Segment Start: Data

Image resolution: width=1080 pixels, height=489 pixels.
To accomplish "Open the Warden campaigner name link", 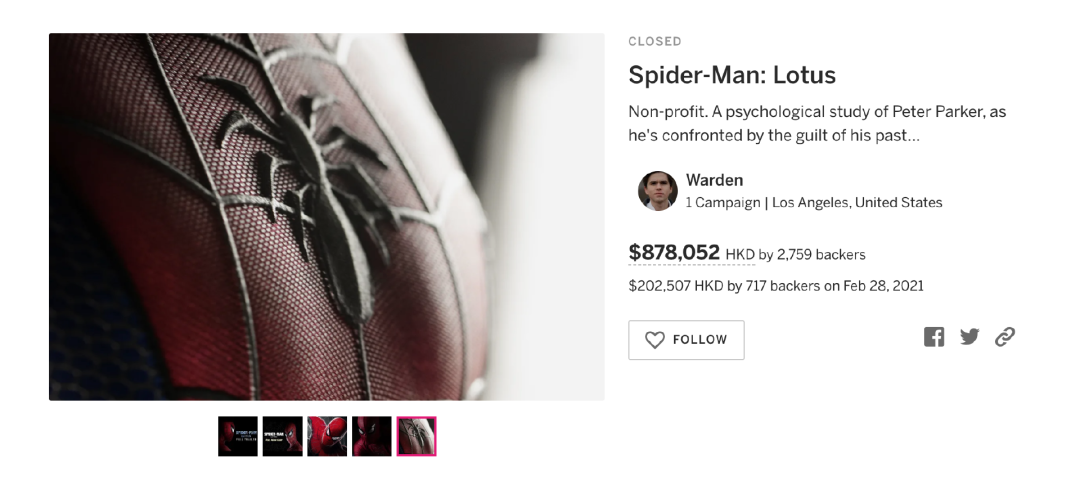I will pyautogui.click(x=714, y=181).
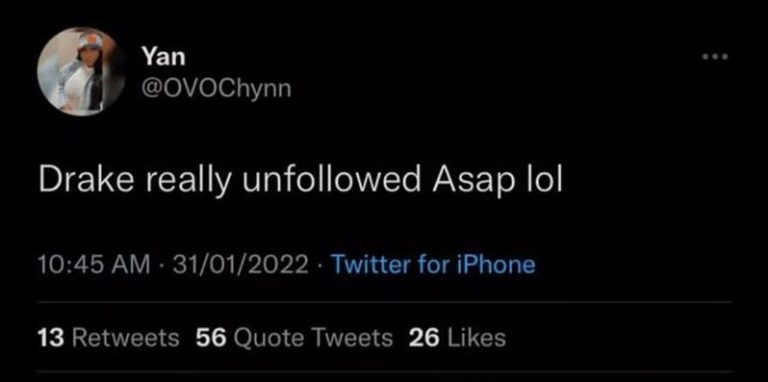Click the display name Yan

(x=164, y=56)
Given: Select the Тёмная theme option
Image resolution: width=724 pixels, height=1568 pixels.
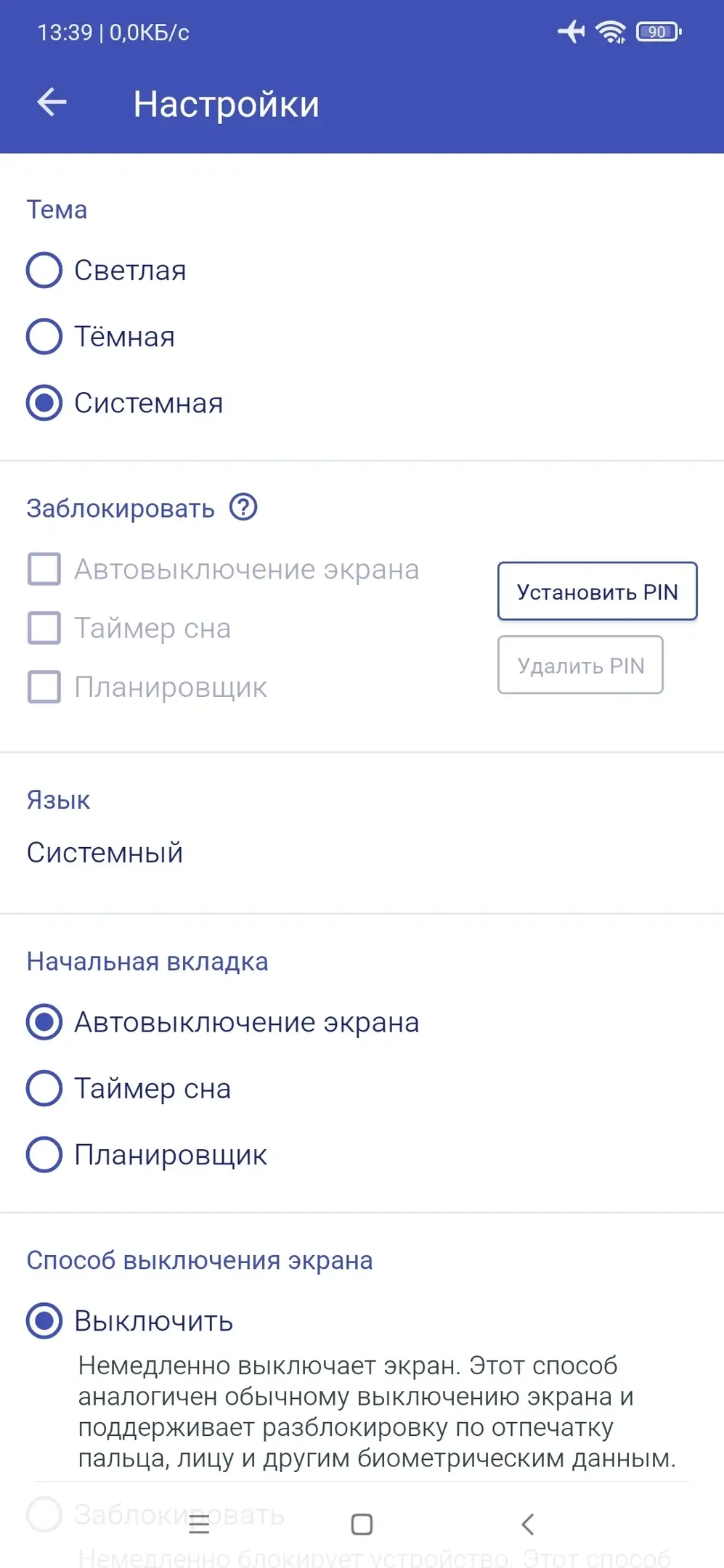Looking at the screenshot, I should point(44,337).
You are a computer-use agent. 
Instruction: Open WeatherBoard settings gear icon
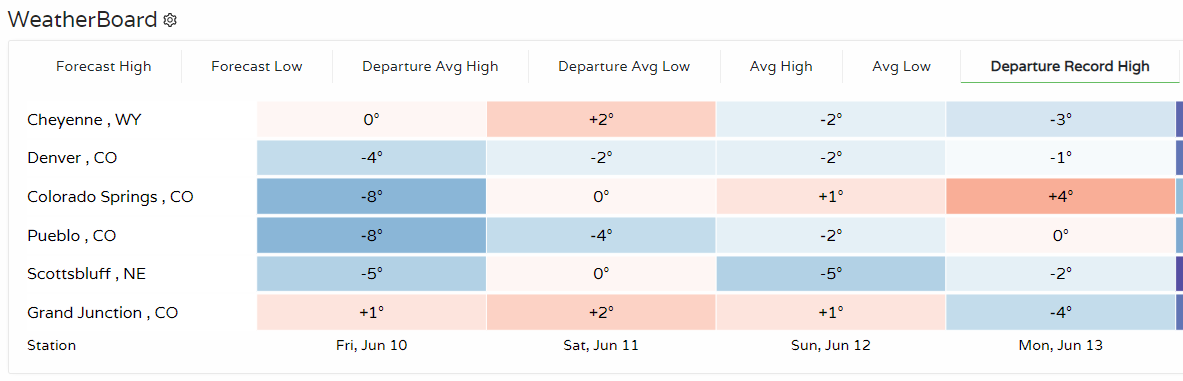click(x=171, y=20)
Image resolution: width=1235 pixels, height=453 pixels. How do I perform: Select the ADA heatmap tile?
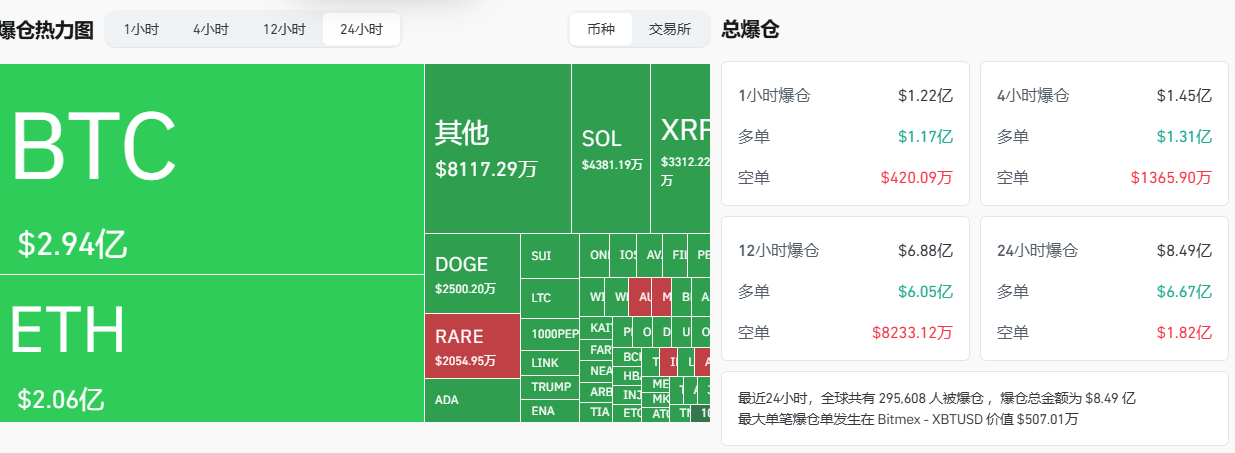coord(472,400)
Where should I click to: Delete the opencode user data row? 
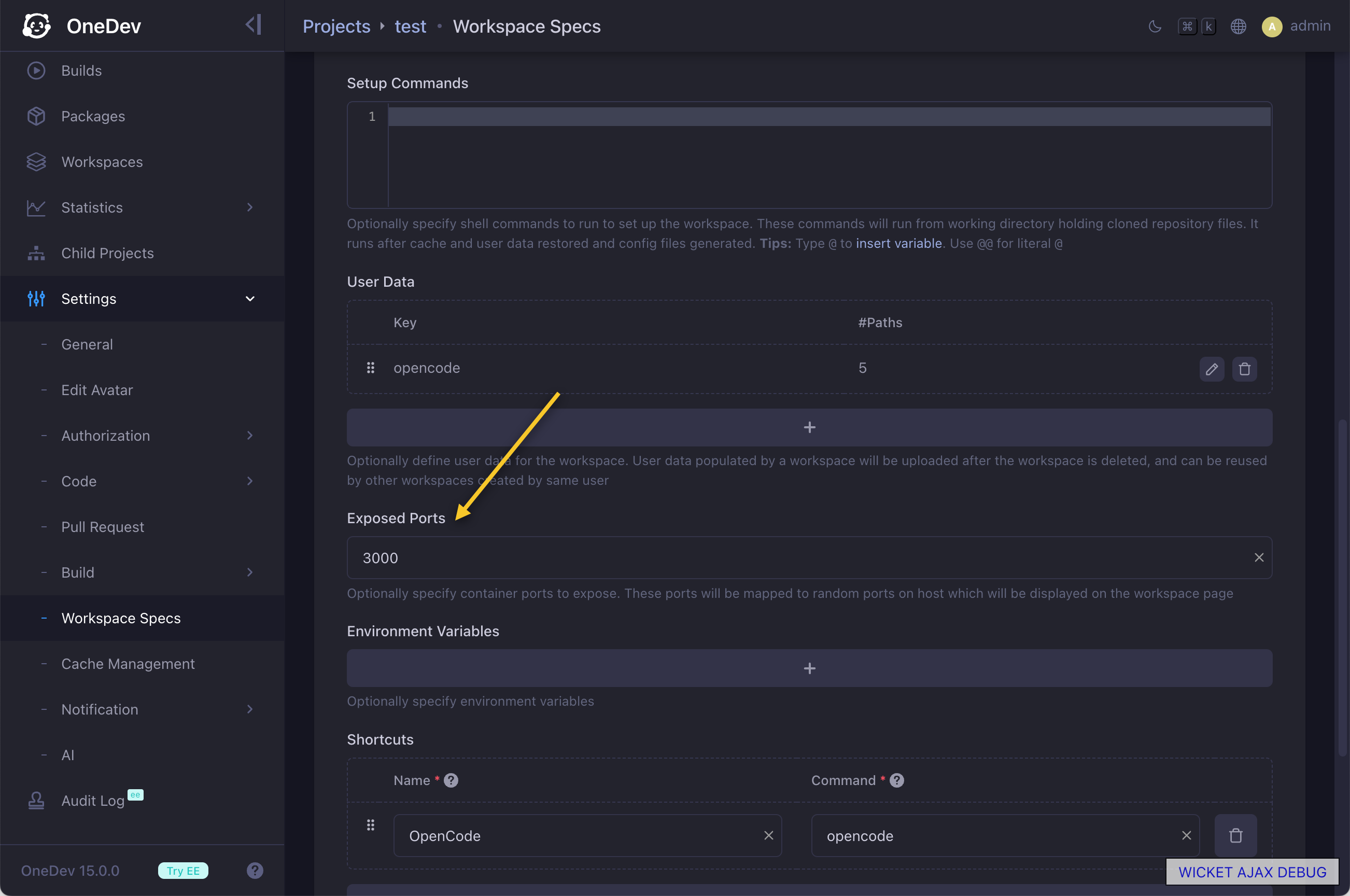point(1244,369)
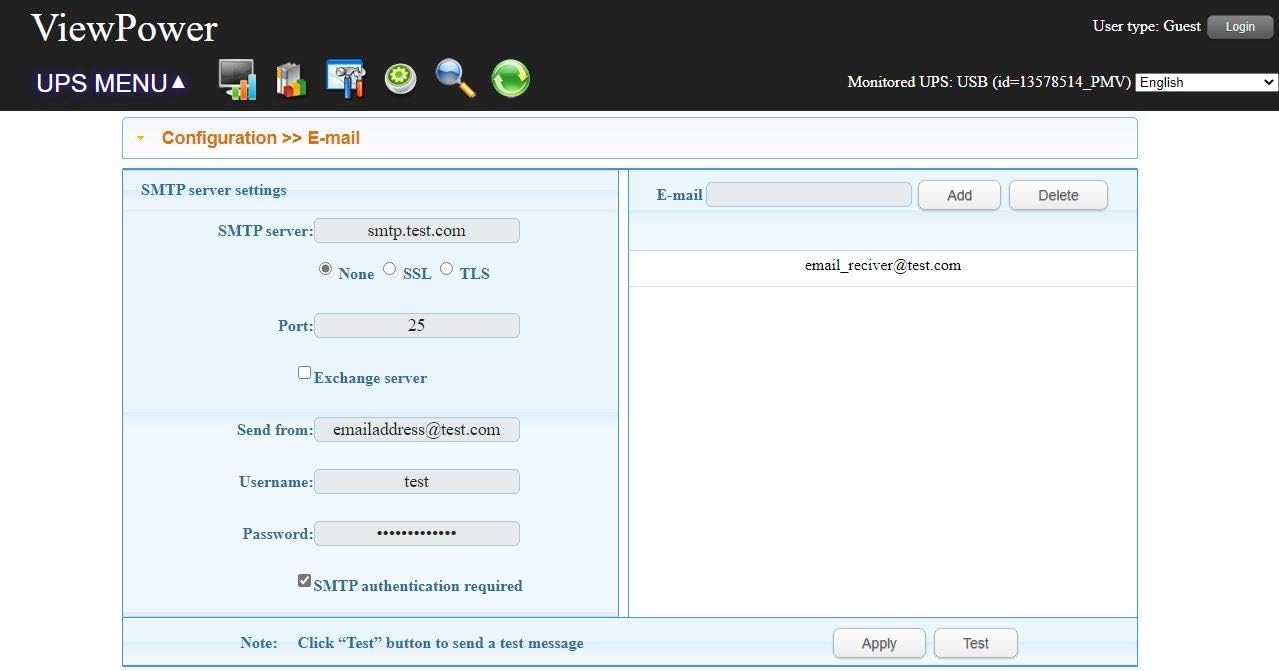Select the SSL radio button
1279x671 pixels.
[389, 268]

Segment End: Data

> [Task item]: With the pictures left out, copy exactly the lines from the one containing "You are a computer-use agent." through the last line of the data.

> [Solution]:
You are a computer-use agent. 
Instruction: Open WeatherBoard settings gear icon
click(x=171, y=20)
Image resolution: width=1235 pixels, height=453 pixels. How do I perform: Select the ADA heatmap tile?
coord(472,400)
Where should I click to: Delete the opencode user data row? 
point(1244,369)
Select the SSL radio button
1279x671 pixels.
[389, 268]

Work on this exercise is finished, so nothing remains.